Ketika malam menjelang, satu persatu mereka pamit. Kini tinggal keponaan-keponaanku mengitari aku. Mereka begitu ceria menikmati masa kecilnya. Keceriaan mereka ini membangkitkan kenangan masa kecilku dulu. Serentak, aku merasa sepi. Dalam kesepian itu, bayangan Shinta hadir mengusikku. Tidak jauh dariku, bunda sibuk merapikan tikar anyamannya yang belum rampung.
Ma, Shinta sekarang di mana?” Aku melihat kerut yang ganjil terpancar dari raut mama. Setelah diam agak lama, bunda membuka mulutnya.
Nak, jangan ingat dia lagi!” Bunda menaruh tikarnya ke samping. Aku heran. Mungkinkah Shinta telah berada di tempat di mana sekarang ayah berada, demikian tanyaku dalam hati.
Sudah berapa tahun Shinta jadi gadis aneh, nak.” Gelap perlahan melilit bumi. Adikku sibuk menyalakan lampu gas. Keponaan-keponaanku kini berada di sekeliling lampu yang mulai memancarkan terang. “Ia bukan Shinta yang dulu lagi.” Tampaknya bunda masih seperti dulu, bertele-tele dan lamban berbicara.
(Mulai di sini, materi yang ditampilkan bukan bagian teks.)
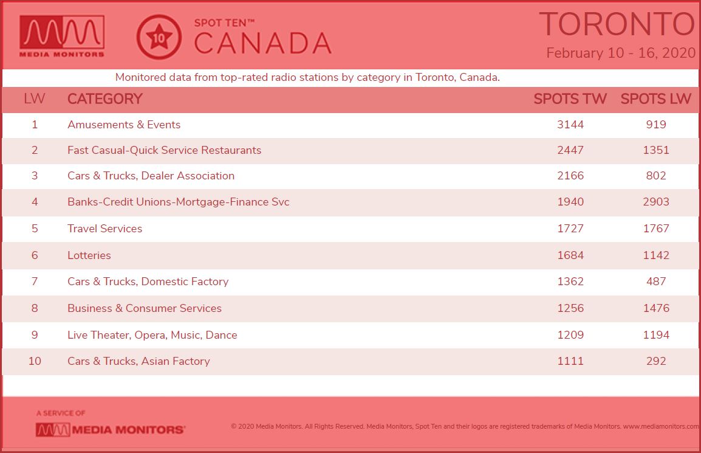
Task: Click Cars & Trucks, Asian Factory entry
Action: tap(138, 361)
Dulu, sebelum mama selesai dengan ceritanya, aku sudah beralih langkah ke tempat lain. Kali ini, aku coba bersabar.
“Ma, sebenarnya ada apa dengan Shinta?”
Begini nak, Shinta sempat masuk SMP Golowatu. Entah kenapa, pada awal kelas tiga, Shinta lari dari asrama dan tidak mau sekolah lagi. Beberapa bulan kemudian keluarga anak wina[iii] dari Lengkas datang melamarnya. Sejak itu, Shinta menjadi gadis pendiam dan akhirnya pergi entah ke mana.” Bunda memasukkan sirih pinang ke dalam mulutnya.
ampir setahun Shinta menghilang. Tunangannya dari Lengkas itu tidak sabar menunggunya dan akhirnya menikah dengan gadis lain.” Mama membuang air merah dari mulutnya di tempurung di sisi kirinya. “Shinta kembali ke kampung dua minggu setelah bapamu meninggal. Tidak seperti sebelumnya, kini Shinta tidak pernah diam dan orang-orang tak sanggup mencegahnya. Shinta mengutuki dirinya, mamanya, bapanya almarhum dan setiap orang yang mendekatinya. Terkadang Shinta memaki guru-guru dan teman-teman SMP-nya dulu.” Bunda menatap diriku. Aku tak sanggup, membalas tatapannya.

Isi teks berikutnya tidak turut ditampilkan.